Liatis S, Thomakos P, Papaoikonomou S, Papazafeiropoulou A, Giannakopoulos N, Karagiaouri E, Sotiropoulos A, Bousboulas S, Melidonis A, Pappas S, Katsilambros N
First Department of Internal Medicine, Athens University Medical School and Diabetes Center, Laiko Hospital, 17 Ag. Thoma, 11527 Athens, Greece.
Exp Clin Endocrinol Diabetes. 2009 Oct;117(9):505-10. doi: 10.1055/s-0029-1225338. Epub 2009 Jul 23.
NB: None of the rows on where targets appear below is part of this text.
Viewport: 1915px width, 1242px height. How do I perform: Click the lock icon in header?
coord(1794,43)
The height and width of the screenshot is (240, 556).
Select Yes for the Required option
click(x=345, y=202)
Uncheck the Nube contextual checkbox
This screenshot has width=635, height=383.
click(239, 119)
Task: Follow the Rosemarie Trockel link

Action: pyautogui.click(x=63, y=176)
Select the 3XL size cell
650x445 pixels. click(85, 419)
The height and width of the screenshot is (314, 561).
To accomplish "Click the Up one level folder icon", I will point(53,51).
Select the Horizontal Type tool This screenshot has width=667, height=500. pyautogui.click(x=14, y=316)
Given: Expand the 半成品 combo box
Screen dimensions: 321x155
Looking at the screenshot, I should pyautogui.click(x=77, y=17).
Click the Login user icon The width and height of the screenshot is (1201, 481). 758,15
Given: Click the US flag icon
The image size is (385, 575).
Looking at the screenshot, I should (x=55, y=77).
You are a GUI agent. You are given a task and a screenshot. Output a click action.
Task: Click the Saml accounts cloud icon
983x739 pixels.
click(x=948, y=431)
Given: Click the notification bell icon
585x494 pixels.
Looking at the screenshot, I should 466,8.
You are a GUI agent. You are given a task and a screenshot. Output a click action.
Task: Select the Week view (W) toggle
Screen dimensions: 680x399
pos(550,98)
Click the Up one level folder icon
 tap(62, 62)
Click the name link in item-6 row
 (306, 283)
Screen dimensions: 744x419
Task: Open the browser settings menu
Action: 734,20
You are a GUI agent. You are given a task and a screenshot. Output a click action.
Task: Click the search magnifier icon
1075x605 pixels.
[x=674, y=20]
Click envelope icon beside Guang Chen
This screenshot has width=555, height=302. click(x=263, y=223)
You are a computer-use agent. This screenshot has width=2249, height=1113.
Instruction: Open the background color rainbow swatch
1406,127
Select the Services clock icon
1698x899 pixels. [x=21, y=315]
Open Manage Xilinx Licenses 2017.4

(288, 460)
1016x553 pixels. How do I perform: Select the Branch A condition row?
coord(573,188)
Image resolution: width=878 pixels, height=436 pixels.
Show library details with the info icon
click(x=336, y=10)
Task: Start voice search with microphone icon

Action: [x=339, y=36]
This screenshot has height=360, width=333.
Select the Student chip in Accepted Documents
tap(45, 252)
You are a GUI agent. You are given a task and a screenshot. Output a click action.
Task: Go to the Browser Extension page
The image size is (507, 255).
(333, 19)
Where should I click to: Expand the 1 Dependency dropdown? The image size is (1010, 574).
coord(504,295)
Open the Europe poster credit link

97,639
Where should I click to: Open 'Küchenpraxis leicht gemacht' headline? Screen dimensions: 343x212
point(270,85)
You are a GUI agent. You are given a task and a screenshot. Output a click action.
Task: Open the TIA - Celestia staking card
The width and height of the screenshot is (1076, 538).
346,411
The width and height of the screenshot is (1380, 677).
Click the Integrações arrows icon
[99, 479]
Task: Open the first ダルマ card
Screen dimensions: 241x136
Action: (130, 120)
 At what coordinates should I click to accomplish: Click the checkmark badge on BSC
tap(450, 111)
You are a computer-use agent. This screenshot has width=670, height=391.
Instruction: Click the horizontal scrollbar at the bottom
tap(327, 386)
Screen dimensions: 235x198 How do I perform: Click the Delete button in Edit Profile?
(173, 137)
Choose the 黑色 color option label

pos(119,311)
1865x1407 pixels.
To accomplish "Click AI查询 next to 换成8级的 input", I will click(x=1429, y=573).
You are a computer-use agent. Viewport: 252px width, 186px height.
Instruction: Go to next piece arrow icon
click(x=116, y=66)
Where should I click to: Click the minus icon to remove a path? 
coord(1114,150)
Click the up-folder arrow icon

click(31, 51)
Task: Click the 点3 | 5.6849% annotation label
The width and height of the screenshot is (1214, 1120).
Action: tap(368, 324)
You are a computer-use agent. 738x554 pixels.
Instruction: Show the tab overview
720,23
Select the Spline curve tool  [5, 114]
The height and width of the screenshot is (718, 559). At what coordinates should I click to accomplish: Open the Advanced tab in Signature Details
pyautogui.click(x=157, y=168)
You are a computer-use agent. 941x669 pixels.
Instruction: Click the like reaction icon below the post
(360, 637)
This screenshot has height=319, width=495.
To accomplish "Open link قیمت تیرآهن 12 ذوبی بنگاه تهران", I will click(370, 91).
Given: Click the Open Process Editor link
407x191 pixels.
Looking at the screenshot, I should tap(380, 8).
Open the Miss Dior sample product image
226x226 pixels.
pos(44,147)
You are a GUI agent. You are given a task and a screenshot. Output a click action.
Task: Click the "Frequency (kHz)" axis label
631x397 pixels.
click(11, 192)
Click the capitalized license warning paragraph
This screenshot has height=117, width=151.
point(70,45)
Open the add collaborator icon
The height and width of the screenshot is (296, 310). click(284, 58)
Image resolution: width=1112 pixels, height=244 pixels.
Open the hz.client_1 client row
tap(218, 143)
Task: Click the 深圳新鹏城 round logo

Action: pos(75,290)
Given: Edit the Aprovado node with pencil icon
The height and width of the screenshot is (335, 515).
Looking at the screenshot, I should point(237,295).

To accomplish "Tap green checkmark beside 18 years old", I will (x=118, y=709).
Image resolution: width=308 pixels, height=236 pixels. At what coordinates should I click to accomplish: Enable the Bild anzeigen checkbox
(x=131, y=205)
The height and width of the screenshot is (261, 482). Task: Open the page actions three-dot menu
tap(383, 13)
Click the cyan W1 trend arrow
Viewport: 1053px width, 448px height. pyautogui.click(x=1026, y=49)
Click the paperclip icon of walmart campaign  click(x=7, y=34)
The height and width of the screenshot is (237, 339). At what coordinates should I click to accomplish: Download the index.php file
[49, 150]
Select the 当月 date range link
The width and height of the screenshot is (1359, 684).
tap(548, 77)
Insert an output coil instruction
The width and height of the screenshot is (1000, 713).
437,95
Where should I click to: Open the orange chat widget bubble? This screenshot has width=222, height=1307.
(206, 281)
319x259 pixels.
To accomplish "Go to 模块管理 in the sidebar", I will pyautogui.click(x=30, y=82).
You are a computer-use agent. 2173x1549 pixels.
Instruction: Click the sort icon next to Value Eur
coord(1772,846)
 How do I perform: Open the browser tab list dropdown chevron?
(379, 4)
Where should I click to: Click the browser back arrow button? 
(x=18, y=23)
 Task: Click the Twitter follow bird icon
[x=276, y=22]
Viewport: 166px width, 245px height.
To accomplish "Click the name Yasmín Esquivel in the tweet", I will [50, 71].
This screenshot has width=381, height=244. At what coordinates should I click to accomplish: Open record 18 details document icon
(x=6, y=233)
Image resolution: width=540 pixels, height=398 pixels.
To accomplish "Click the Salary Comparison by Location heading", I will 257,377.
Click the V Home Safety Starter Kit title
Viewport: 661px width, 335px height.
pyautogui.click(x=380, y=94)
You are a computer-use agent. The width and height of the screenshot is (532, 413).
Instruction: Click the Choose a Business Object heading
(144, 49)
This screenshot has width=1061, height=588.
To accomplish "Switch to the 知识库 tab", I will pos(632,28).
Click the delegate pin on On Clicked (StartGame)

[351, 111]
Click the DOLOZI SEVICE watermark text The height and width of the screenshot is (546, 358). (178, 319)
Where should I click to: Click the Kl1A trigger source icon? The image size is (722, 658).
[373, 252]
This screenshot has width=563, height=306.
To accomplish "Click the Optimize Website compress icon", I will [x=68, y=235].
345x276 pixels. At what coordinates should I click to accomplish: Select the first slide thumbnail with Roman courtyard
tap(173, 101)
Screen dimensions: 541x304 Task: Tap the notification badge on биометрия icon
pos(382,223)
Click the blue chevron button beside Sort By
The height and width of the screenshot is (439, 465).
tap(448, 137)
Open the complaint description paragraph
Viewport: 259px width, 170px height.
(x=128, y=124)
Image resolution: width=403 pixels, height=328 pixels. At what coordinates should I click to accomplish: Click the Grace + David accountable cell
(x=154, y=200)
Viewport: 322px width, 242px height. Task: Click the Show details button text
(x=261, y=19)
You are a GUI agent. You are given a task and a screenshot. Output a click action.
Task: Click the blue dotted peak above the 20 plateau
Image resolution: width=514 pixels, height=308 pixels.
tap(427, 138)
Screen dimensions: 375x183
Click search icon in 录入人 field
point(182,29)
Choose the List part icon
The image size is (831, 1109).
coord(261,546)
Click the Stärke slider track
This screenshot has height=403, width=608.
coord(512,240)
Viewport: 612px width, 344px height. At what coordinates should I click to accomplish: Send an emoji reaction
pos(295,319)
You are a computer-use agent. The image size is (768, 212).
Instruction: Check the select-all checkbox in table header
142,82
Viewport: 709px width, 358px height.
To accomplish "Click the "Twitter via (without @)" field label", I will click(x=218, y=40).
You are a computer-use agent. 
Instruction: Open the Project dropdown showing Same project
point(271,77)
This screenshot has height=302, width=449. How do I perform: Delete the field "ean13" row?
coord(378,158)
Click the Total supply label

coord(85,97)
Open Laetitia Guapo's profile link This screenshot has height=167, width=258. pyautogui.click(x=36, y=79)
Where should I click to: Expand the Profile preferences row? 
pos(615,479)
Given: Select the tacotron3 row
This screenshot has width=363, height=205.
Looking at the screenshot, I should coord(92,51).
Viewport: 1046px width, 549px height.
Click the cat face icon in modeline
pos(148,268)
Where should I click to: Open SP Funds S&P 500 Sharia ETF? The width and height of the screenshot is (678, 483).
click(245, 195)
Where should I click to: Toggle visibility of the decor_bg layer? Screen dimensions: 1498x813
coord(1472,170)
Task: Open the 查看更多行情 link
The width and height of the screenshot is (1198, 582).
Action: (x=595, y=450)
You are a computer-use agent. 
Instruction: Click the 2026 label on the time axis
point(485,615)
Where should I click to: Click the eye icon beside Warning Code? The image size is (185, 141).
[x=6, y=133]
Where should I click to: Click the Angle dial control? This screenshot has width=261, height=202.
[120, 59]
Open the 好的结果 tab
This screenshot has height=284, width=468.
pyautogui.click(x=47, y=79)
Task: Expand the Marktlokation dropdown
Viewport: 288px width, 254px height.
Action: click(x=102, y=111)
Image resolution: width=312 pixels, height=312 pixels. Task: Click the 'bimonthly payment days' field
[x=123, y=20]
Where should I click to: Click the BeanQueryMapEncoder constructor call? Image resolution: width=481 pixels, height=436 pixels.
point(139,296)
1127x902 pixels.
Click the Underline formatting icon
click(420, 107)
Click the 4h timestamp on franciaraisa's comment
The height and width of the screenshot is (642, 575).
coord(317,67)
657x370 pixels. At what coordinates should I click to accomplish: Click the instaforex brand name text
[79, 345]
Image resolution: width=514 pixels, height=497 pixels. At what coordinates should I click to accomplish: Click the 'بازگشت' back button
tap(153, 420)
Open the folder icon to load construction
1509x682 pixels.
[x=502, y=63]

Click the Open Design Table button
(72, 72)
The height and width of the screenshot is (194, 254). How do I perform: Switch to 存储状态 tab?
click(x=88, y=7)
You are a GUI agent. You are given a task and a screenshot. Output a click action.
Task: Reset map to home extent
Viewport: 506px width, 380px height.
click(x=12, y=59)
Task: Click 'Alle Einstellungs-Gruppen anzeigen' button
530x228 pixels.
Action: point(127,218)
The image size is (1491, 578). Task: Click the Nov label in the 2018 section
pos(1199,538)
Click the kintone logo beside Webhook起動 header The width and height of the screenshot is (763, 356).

AIMS Aim of the present study is to compare control of hyperglycaemia and other diabetes-related cardiovascular risk factors during the years 1998 and 2006 and to estimate the change in the cost of medications prescribed for this purpose. METHODS We compared the medical records of all patients who were regularly followed in three major diabetes centers located in Athens and Piraeus, Greece, during 1998, with those who were examined at the same centers during 2006. The cost of medications was calculated in Euros per patient-year (euroPY), using the 2006 official Greek market prices. RESULTS A total of 1 743 eligible files were included in the study (805 files from 1998 and 938 from 2006). HbA (1c), LDL-cholesterol and blood pressure improved significantly in 2006 as compared to 1998 (7.0% vs. 8.1%, 2.9 mmol/l vs. 3.9 mmol/l and 134.9/77.6 mmHg vs. 139.3/80.9 mmHg respectively, p<0.001 for all comparisons). Treatment of hyperglycaemia was more intense and had a different pattern in 2006. The proportion of patients receiving antihypertensive, hypolipidaemic and antiplatelet drugs increased from 48.8% to 74.4%, from 15.2% to 61.2% and from 17.6% to 51.1% respectively (p<0.001 for all comparisons). A highly significant increase in the cost per patient-year was observed for all classes of medications in 2006. The total cost of all diabetes-related medications increased in 2006 by 221.1% (from 341.3+/-276.0 euroPY to 1095.8+/-634.1 euroPY). CONCLUSIONS Control of cardiovascular risk factors of patients with T2D, regularly followed by diabetes specialists, improved significantly in 2006 as compared to 1998. This improvement, however, was associated with a considerable increase in the cost of medications prescribed for treatment of these parameters.
目的 本研究的目的是比较1998年和2006年期间高血糖及其他糖尿病相关心血管危险因素的控制情况,并估算为此所开药物治疗费用的变化。方法 我们将1998年在希腊雅典和比雷埃夫斯的三个主要糖尿病中心定期随访的所有患者的病历,与2006年在同一中心接受检查的患者病历进行比较。使用2006年希腊官方市场价格,以欧元/患者年(euroPY)计算药物费用。结果 本研究共纳入1743份符合条件的档案(1998年805份,2006年938份)。与1998年相比,2006年糖化血红蛋白(HbA1c)、低密度脂蛋白胆固醇和血压有显著改善(分别为7.0%对8.1%、2.9 mmol/l对3.9 mmol/l以及134.9/77.6 mmHg对139.3/80.9 mmHg,所有比较p<0.001)。2006年高血糖治疗更强化且模式不同。接受抗高血压、降血脂和抗血小板药物治疗的患者比例分别从48.8%增至74.4%、从15.2%增至61.2%以及从17.6%增至51.1%(所有比较p<0.001)。2006年各类药物的患者年费用均有高度显著增加。2006年所有糖尿病相关药物的总费用增加了221.1%(从341.3±276.0 euroPY增至1095.8±634.1 euroPY)。结论 与1998年相比,2006年由糖尿病专科医生定期随访的2型糖尿病患者的心血管危险因素控制有显著改善。然而,这种改善与治疗这些指标所开药物费用的大幅增加相关。